(Text and item location entries)

■ ■ ■

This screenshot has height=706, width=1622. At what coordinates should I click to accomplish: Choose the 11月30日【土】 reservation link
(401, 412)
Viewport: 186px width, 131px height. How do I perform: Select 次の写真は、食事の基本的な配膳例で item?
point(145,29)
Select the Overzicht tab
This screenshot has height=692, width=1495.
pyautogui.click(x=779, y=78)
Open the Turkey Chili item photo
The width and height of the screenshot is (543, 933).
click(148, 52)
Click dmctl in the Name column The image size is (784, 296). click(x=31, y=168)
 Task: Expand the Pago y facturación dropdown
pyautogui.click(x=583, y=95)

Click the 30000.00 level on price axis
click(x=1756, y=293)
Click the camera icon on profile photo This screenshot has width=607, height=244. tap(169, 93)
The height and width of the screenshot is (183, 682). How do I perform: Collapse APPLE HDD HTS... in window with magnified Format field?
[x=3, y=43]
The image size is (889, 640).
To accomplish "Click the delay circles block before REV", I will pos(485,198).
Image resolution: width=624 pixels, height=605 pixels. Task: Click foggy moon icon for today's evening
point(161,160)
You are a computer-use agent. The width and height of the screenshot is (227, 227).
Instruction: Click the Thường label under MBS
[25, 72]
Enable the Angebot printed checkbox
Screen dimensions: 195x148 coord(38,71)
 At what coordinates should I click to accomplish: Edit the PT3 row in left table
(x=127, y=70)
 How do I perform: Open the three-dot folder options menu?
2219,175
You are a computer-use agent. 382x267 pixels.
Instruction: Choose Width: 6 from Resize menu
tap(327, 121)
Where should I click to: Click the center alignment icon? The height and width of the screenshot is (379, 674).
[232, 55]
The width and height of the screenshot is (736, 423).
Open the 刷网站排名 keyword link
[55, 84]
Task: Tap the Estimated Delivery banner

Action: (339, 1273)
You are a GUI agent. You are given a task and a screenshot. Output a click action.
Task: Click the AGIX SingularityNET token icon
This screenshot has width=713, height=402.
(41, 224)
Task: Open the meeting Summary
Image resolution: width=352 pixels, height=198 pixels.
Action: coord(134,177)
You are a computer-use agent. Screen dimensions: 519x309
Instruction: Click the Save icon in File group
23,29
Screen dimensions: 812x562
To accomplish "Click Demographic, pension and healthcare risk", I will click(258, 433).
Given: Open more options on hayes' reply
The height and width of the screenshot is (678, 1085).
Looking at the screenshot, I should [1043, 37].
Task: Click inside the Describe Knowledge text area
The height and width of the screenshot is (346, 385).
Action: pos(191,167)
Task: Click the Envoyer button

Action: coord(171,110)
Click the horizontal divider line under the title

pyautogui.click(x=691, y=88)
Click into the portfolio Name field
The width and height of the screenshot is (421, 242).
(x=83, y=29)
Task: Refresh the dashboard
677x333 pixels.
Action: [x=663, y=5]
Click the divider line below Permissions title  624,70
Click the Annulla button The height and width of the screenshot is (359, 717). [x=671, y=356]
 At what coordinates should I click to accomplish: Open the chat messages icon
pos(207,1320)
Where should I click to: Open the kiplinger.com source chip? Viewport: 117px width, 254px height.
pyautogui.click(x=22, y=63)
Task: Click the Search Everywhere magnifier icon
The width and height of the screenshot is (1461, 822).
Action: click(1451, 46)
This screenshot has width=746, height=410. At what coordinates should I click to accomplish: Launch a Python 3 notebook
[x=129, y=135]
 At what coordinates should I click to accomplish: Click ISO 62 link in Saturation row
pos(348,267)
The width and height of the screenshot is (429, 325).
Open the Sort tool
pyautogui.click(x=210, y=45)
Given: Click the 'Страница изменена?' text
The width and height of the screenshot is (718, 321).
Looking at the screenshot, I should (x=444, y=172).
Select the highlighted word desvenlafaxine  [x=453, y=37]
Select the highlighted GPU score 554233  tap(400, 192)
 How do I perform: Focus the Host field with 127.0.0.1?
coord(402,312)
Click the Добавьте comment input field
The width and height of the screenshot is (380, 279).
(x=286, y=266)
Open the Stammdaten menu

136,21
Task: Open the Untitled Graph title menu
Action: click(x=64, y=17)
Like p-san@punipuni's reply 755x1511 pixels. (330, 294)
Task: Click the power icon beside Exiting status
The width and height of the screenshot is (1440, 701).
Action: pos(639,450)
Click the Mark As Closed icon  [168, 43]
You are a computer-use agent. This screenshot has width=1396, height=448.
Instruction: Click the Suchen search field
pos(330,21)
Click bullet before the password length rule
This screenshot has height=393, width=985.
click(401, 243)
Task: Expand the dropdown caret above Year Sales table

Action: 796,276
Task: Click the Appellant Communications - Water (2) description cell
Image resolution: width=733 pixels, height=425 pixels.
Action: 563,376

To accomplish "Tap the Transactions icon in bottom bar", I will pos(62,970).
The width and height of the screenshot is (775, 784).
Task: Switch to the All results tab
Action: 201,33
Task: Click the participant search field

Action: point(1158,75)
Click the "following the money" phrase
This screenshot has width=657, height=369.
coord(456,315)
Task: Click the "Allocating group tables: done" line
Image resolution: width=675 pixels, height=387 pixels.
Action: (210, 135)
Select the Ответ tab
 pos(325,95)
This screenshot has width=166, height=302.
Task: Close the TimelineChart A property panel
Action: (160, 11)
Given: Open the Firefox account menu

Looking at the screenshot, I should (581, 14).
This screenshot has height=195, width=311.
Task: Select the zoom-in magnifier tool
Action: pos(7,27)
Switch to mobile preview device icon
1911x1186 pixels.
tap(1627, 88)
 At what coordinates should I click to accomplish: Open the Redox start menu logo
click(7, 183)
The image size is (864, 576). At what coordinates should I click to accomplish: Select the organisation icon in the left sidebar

■ ■ ■

> [Given exercise]:
Can you reproduce every one of the records above, line for line, without changing anything?

> [Result]:
This screenshot has height=706, width=1622. At what coordinates should I click to accomplish: Choose the 11月30日【土】 reservation link
(401, 412)
Viewport: 186px width, 131px height. How do I perform: Select 次の写真は、食事の基本的な配膳例で item?
point(145,29)
Select the Overzicht tab
This screenshot has height=692, width=1495.
pyautogui.click(x=779, y=78)
Open the Turkey Chili item photo
The width and height of the screenshot is (543, 933).
click(148, 52)
Click dmctl in the Name column The image size is (784, 296). click(x=31, y=168)
 Task: Expand the Pago y facturación dropdown
pyautogui.click(x=583, y=95)

Click the 30000.00 level on price axis
click(x=1756, y=293)
Click the camera icon on profile photo This screenshot has width=607, height=244. tap(169, 93)
The height and width of the screenshot is (183, 682). How do I perform: Collapse APPLE HDD HTS... in window with magnified Format field?
[x=3, y=43]
The image size is (889, 640).
To accomplish "Click the delay circles block before REV", I will pos(485,198).
Image resolution: width=624 pixels, height=605 pixels. Task: Click foggy moon icon for today's evening
point(161,160)
You are a computer-use agent. The width and height of the screenshot is (227, 227).
Instruction: Click the Thường label under MBS
[25, 72]
Enable the Angebot printed checkbox
Screen dimensions: 195x148 coord(38,71)
 At what coordinates should I click to accomplish: Edit the PT3 row in left table
(x=127, y=70)
 How do I perform: Open the three-dot folder options menu?
2219,175
You are a computer-use agent. 382x267 pixels.
Instruction: Choose Width: 6 from Resize menu
tap(327, 121)
Where should I click to: Click the center alignment icon? The height and width of the screenshot is (379, 674).
[232, 55]
The width and height of the screenshot is (736, 423).
Open the 刷网站排名 keyword link
[55, 84]
Task: Tap the Estimated Delivery banner

Action: (339, 1273)
You are a GUI agent. You are given a task and a screenshot. Output a click action.
Task: Click the AGIX SingularityNET token icon
This screenshot has width=713, height=402.
(41, 224)
Task: Open the meeting Summary
Image resolution: width=352 pixels, height=198 pixels.
Action: coord(134,177)
You are a computer-use agent. Screen dimensions: 519x309
Instruction: Click the Save icon in File group
23,29
Screen dimensions: 812x562
To accomplish "Click Demographic, pension and healthcare risk", I will click(258, 433).
Given: Open more options on hayes' reply
The height and width of the screenshot is (678, 1085).
Looking at the screenshot, I should [1043, 37].
Task: Click inside the Describe Knowledge text area
The height and width of the screenshot is (346, 385).
Action: pos(191,167)
Task: Click the Envoyer button

Action: coord(171,110)
Click the horizontal divider line under the title

pyautogui.click(x=691, y=88)
Click into the portfolio Name field
The width and height of the screenshot is (421, 242).
(x=83, y=29)
Task: Refresh the dashboard
677x333 pixels.
Action: [x=663, y=5]
Click the divider line below Permissions title  624,70
Click the Annulla button The height and width of the screenshot is (359, 717). [x=671, y=356]
 At what coordinates should I click to accomplish: Open the chat messages icon
pos(207,1320)
Where should I click to: Open the kiplinger.com source chip? Viewport: 117px width, 254px height.
pyautogui.click(x=22, y=63)
Task: Click the Search Everywhere magnifier icon
The width and height of the screenshot is (1461, 822).
Action: click(1451, 46)
This screenshot has width=746, height=410. At what coordinates should I click to accomplish: Launch a Python 3 notebook
[x=129, y=135]
 At what coordinates should I click to accomplish: Click ISO 62 link in Saturation row
pos(348,267)
The width and height of the screenshot is (429, 325).
Open the Sort tool
pyautogui.click(x=210, y=45)
Given: Click the 'Страница изменена?' text
The width and height of the screenshot is (718, 321).
Looking at the screenshot, I should (x=444, y=172).
Select the highlighted word desvenlafaxine  [x=453, y=37]
Select the highlighted GPU score 554233  tap(400, 192)
 How do I perform: Focus the Host field with 127.0.0.1?
coord(402,312)
Click the Добавьте comment input field
The width and height of the screenshot is (380, 279).
(x=286, y=266)
Open the Stammdaten menu

136,21
Task: Open the Untitled Graph title menu
Action: click(x=64, y=17)
Like p-san@punipuni's reply 755x1511 pixels. (330, 294)
Task: Click the power icon beside Exiting status
The width and height of the screenshot is (1440, 701).
Action: pos(639,450)
Click the Mark As Closed icon  [168, 43]
You are a computer-use agent. This screenshot has width=1396, height=448.
Instruction: Click the Suchen search field
pos(330,21)
Click bullet before the password length rule
This screenshot has height=393, width=985.
click(401, 243)
Task: Expand the dropdown caret above Year Sales table

Action: 796,276
Task: Click the Appellant Communications - Water (2) description cell
Image resolution: width=733 pixels, height=425 pixels.
Action: 563,376

To accomplish "Tap the Transactions icon in bottom bar", I will pos(62,970).
The width and height of the screenshot is (775, 784).
Task: Switch to the All results tab
Action: 201,33
Task: Click the participant search field

Action: point(1158,75)
Click the "following the money" phrase
This screenshot has width=657, height=369.
coord(456,315)
Task: Click the "Allocating group tables: done" line
Image resolution: width=675 pixels, height=387 pixels.
Action: (210, 135)
Select the Ответ tab
 pos(325,95)
This screenshot has width=166, height=302.
Task: Close the TimelineChart A property panel
Action: (160, 11)
Given: Open the Firefox account menu

Looking at the screenshot, I should (581, 14).
This screenshot has height=195, width=311.
Task: Select the zoom-in magnifier tool
Action: pos(7,27)
Switch to mobile preview device icon
1911x1186 pixels.
tap(1627, 88)
 At what coordinates should I click to accomplish: Open the Redox start menu logo
click(7, 183)
The image size is (864, 576). At what coordinates should I click to accomplish: Select the organisation icon in the left sidebar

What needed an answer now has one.